On the magnetocaloric effect in biphasic FeCrSiB amorphous composites

Abstract

Room-temperature magnetic refrigeration using the Ericsson cycle relies on materials with a large, nearly constant magnetocaloric (MC) effect over a wide temperature range. Here, we examine the MC properties of biphasic composite systems made from Fe–Cr–Si–B amorphous alloys. The precursor compositions, Fe_68.8Cr_11.2Si₆B₁₄ and Fe_70.4Cr_9.6Si₆B₁₄, show a second-order magnetic phase transition with values of the Curie temperature (TC) close to 290 K and 340 K, respectively.
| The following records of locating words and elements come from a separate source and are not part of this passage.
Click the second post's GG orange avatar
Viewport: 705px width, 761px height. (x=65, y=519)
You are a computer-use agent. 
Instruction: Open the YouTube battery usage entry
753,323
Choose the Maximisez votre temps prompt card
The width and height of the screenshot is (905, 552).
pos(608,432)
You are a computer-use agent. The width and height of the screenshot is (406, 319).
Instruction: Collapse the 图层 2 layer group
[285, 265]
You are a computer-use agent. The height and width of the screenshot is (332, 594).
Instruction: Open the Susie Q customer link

Analysis of critical exponents reveals that both alloys display intermediate critical behavior, between mean-field and three-dimensional Heisenberg universality classes. Guided by the individual isothermal magnetic entropy change versus temperature curves, we have designed a composite by combining the two alloys in proportions that yield a nearly constant entropy change, achieving |ΔS_comp| ≈ 1.8 J kg^-1 K^-1 for a magnetic field change of µ₀ΔH = 5 T. This table-like behavior persists over a temperature range of about 50 K, as determined by the TC values of the parent alloys. We also assessed the effective refrigerant capacity (RC_eff) and temperature-averaged entropy change (TEC) for the composite. The customized MC response delivers a competitive RC_eff (87 J kg^-1 at µ₀ΔH = 5 T) and a TEC that is almost independent of the operating temperature range. This shows that rational design of Fe- based amorphous composites provides an adaptable solution for Ericsson-cycle magnetic refrigeration by balancing performance, operating temperature, and material cost.